Most of the time, freeway lanes are elevated slightly above the land on either side. That helps drain water when it rains, for example. Creating that elevation usually requires engineers to find additional dirt nearby, often from a borrow pit – nearby ground where removing the dirt won’t cause any environmental or economic problems.
Now that both westbound and eastbound traffic has moved to the new lanes there’s no need for the old lanes. Arizona Department of Transportation engineers found a way to put the dirt, asphalt and concrete to a better use.

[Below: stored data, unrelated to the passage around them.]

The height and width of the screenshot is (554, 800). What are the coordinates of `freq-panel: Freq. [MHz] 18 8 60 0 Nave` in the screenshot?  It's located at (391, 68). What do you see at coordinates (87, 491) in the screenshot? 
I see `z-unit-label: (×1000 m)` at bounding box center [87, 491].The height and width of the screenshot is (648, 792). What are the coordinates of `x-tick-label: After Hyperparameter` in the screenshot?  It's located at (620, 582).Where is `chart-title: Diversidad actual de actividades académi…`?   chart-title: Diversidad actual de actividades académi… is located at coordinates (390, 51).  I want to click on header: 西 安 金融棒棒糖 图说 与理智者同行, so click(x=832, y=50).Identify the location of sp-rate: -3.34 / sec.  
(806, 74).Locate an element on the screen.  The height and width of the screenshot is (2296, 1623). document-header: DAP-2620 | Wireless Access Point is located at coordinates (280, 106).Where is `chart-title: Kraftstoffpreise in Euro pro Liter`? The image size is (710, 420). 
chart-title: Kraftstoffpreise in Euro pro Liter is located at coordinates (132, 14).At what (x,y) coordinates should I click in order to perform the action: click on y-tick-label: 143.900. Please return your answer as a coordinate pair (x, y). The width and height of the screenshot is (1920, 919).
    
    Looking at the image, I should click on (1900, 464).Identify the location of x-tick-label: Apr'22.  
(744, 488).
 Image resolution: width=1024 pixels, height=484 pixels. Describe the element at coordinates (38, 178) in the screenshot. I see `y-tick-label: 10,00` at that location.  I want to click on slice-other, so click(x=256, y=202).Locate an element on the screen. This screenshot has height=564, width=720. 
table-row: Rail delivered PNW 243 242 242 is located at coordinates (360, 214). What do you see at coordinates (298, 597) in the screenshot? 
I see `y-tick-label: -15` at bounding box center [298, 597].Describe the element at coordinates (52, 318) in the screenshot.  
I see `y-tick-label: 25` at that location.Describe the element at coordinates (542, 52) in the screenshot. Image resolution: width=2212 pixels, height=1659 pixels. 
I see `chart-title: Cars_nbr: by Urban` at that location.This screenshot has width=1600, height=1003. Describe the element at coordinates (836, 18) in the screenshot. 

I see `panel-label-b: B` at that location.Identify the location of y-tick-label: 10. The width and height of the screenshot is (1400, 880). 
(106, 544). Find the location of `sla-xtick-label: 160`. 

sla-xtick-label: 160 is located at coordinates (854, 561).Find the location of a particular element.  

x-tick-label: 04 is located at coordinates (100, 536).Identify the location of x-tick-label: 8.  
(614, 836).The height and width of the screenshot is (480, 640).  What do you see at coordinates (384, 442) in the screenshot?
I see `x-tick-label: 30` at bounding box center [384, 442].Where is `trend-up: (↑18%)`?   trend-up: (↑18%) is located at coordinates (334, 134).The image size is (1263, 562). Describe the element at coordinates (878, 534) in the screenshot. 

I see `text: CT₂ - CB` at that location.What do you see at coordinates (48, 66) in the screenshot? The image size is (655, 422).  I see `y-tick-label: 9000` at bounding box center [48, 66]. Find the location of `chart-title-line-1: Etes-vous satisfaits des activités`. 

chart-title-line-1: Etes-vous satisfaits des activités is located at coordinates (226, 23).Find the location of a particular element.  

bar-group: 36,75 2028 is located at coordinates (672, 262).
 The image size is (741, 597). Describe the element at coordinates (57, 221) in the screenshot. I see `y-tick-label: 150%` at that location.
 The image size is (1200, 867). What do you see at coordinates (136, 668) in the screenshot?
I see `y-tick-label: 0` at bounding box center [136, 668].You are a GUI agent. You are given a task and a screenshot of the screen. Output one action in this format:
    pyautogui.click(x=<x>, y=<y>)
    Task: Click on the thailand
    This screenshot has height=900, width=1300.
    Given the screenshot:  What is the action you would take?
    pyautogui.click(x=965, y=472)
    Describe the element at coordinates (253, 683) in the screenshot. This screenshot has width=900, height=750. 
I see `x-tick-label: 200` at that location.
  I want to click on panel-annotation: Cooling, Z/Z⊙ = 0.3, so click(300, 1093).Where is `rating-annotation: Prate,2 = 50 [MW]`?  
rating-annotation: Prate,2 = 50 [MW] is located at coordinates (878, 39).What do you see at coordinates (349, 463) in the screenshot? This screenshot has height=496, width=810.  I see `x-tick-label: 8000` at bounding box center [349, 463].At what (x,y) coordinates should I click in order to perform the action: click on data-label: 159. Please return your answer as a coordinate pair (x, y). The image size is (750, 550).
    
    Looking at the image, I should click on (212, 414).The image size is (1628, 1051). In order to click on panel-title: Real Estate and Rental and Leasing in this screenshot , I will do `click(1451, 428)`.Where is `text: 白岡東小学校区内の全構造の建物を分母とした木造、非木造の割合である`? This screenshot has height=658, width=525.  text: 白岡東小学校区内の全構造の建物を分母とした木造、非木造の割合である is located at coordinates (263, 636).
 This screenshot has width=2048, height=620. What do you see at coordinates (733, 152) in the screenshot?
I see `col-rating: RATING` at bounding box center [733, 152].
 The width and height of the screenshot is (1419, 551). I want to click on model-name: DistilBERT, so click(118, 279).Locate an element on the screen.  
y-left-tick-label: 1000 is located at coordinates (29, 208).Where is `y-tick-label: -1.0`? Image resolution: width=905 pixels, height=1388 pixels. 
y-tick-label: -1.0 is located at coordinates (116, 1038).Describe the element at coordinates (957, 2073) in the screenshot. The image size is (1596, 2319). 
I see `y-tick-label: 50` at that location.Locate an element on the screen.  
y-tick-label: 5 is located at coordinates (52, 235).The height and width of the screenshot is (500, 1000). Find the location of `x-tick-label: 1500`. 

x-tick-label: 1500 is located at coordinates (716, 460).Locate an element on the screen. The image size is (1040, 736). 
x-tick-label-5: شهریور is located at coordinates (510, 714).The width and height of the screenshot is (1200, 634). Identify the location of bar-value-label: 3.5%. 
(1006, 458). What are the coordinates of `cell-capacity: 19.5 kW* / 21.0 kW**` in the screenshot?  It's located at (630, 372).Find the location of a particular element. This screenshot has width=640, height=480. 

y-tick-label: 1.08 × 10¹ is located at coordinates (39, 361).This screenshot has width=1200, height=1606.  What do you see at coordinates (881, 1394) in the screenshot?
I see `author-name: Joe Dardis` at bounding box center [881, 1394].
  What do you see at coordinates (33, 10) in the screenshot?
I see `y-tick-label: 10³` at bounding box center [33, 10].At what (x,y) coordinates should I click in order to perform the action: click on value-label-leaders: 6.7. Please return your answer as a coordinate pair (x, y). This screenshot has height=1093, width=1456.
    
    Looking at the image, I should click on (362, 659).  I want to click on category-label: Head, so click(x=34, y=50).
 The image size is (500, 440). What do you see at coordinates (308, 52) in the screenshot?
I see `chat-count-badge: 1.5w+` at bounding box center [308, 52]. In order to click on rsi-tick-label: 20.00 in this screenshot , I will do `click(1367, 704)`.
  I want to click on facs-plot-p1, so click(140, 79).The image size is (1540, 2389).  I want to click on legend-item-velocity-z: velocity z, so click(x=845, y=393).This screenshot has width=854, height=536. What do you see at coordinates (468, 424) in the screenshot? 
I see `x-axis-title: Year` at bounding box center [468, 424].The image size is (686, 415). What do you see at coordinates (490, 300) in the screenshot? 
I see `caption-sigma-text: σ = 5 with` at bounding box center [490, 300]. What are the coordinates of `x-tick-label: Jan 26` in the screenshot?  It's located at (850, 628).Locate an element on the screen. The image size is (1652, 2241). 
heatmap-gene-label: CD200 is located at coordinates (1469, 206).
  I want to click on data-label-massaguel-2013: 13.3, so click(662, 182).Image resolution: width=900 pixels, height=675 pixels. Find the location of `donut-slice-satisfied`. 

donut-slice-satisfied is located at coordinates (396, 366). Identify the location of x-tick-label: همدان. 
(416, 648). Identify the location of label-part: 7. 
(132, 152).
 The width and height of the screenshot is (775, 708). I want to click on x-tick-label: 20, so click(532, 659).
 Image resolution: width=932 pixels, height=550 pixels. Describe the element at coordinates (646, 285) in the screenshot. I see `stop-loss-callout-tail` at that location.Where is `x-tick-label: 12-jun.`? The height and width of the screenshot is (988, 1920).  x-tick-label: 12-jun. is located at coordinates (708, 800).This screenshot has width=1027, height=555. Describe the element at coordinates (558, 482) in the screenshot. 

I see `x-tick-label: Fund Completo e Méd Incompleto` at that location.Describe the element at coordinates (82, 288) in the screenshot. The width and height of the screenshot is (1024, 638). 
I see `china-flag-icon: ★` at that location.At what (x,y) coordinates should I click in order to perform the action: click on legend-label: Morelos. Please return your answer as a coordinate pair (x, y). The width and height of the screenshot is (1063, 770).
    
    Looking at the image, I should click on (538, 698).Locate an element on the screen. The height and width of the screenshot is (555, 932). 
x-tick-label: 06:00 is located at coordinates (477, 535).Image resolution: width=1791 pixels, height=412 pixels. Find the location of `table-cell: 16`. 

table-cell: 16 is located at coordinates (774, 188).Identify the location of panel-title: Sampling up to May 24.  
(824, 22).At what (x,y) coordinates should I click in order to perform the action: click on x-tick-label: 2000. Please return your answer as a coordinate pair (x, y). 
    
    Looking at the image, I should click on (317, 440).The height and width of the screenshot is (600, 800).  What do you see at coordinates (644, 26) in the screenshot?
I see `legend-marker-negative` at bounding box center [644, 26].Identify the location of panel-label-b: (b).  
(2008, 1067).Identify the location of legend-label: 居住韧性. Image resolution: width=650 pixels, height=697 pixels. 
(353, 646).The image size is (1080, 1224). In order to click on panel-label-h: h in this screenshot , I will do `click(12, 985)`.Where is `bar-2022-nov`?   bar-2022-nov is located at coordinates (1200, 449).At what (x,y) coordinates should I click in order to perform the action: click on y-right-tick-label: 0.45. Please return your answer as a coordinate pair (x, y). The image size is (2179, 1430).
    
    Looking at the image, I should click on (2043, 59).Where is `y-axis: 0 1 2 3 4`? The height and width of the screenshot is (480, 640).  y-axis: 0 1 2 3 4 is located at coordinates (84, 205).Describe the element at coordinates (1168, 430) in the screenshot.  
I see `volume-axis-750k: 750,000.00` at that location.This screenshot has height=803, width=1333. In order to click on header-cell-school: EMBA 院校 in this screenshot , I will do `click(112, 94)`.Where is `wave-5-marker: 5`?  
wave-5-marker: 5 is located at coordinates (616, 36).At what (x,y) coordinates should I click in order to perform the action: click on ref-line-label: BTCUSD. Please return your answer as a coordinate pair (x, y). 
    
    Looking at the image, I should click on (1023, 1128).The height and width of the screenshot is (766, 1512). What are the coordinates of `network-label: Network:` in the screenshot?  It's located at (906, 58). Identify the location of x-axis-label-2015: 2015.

Almost as soon as westbound traffic started using the new lanes in December, we began removing the old lanes. By the time we’re done, we will have moved 16 lane-miles of freeway – 1 million square feet of asphalt, 30,000 feet of guardrail and tons of earth – to form the foundation of the new eastbound lanes.
The savings are considerable. The new I-10 lanes are only about 100 yards east of the old lanes, reducing the time and cost of moving materials from a distance borrow pit. The old guardrails that are in good condition will be saved and used in repair projects around Arizona.
Among the many recycling programs around Arizona, not one includes old freeways as a recyclable item. Not to worry. By putting old I-10 to use in building new I-10 in Pinal County, we’re doing our part.